In a recent interview, Mr. Dudley explained why he decided to make such a loaded point about bank culture: “To make it clear that ‘too big to fail’ isn’t the only problem,” he said in his office three blocks from the actual Wall Street in Lower Manhattan. “I don’t want senior bank management to feel, ‘Oh gee, if we solve “too big to fail,” we’re done.’ ”
“Too big to fail” refers to the belief that some banks are so large that if they got into trouble, the government would have to rescue them to prevent their failure from harming the wider economy. Congress and government authorities have taken many steps to put banks on a firmer financial footing, but such efforts do not focus on cleaning up the ethics of large companies.
Other senior regulators are speaking out in a similar vein. Thomas J. Curry, the head of the Office of the Comptroller of the Currency, has recently devoted several speeches to cleaning up the culture of banks. In a recent interview, he gave some insight into how his agency sometimes views its relationship with the banks.
The big question is whether regulators have the resolve to back up their tough words with meaningful punishments. Banks, for instance, have armies of lawyers who deploy strategies like refusing to turn over potential evidence to regulators. And the largest banks make such big profits these days that they can easily absorb the financial penalties the government throws at them. Also, notably, top bank executives did not voice their support for Mr. Dudley after he gave his sharply worded speech on culture.
But boards may have very different priorities from regulators. Directors may not see the need for far-reaching changes if a bank is producing large profits that benefit shareholders.
JPMorgan Chase’s board took steps to hold management accountable after the so-called London Whale trading scandal that engulfed the bank in 2012 and 2013. Still, in January, JPMorgan’s board approved a large raise in the 2013 pay of Jamie Dimon, the bank’s chief executive.
And compensation is one area where bank regulators may need to do more if they want to do more to clean up bank culture, according to critics of the industry.

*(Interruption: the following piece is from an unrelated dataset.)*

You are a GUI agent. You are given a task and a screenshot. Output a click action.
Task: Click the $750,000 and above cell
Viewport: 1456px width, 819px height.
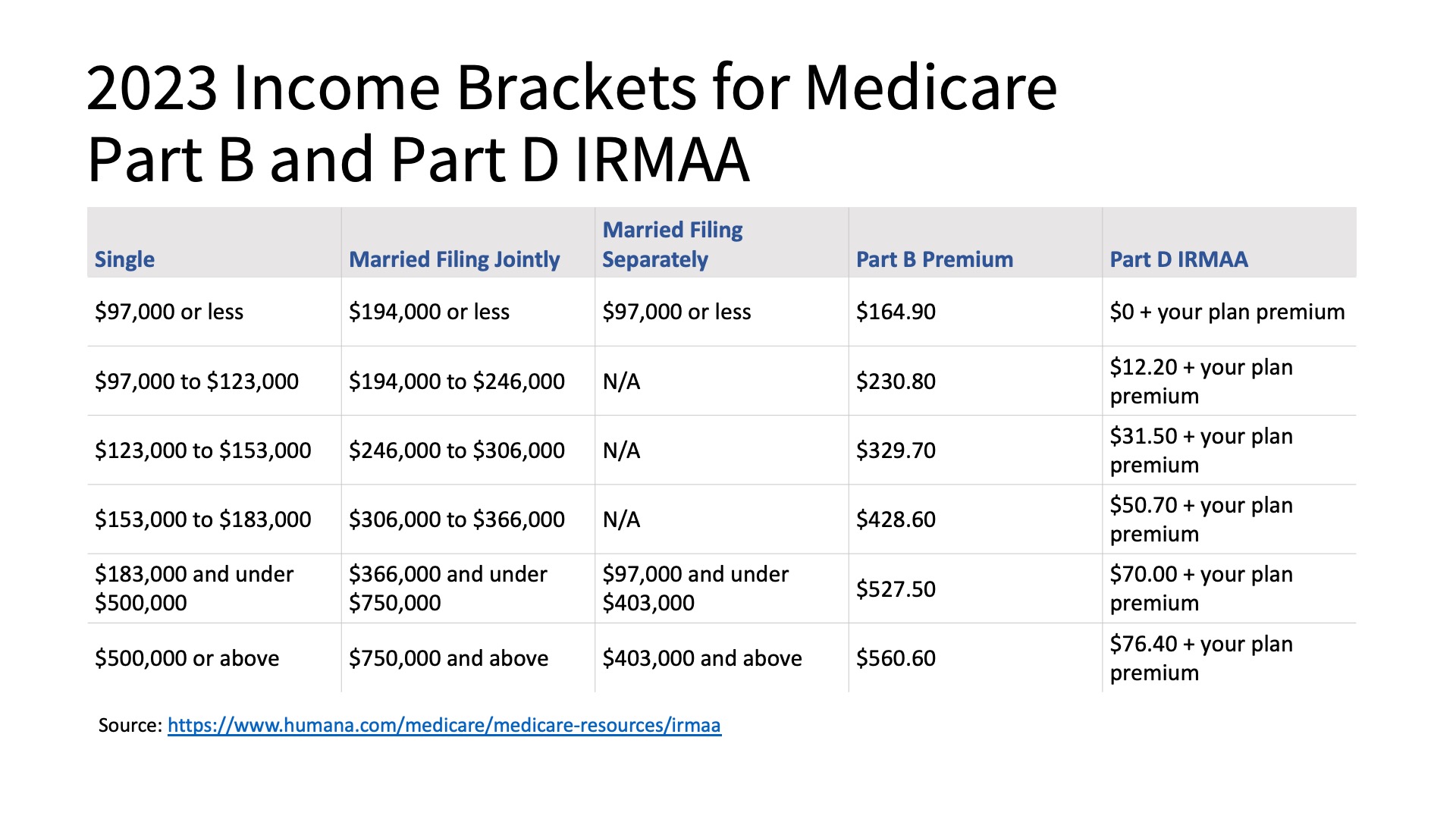[448, 658]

Wall Street’s compensation practices can reward unhealthy levels of short-term risk-taking and entice bankers into ethical lapses. Acknowledging that, regulators around the world agreed after the crisis to overhaul bankers’ pay, in part by requiring them to wait several years before they receive all of their bonuses. The hope is that bankers will behave better if they know their employers can easily take back the deferred part of their pay.
But there is evidence that large American banks are still deferring much less pay than their European peers. The Fed is in charge of regulating compensation at American banks. When asked whether the pay overhaul at American banks had gone far enough, Mr. Dudley said, “There is potential to defer more compensation for longer periods of time.”
One particularly daunting challenge looms over the efforts to improve the ethics of banks. Some banks may be so large and complex that it would be difficult for managers to maintain a clean culture across all of their operations.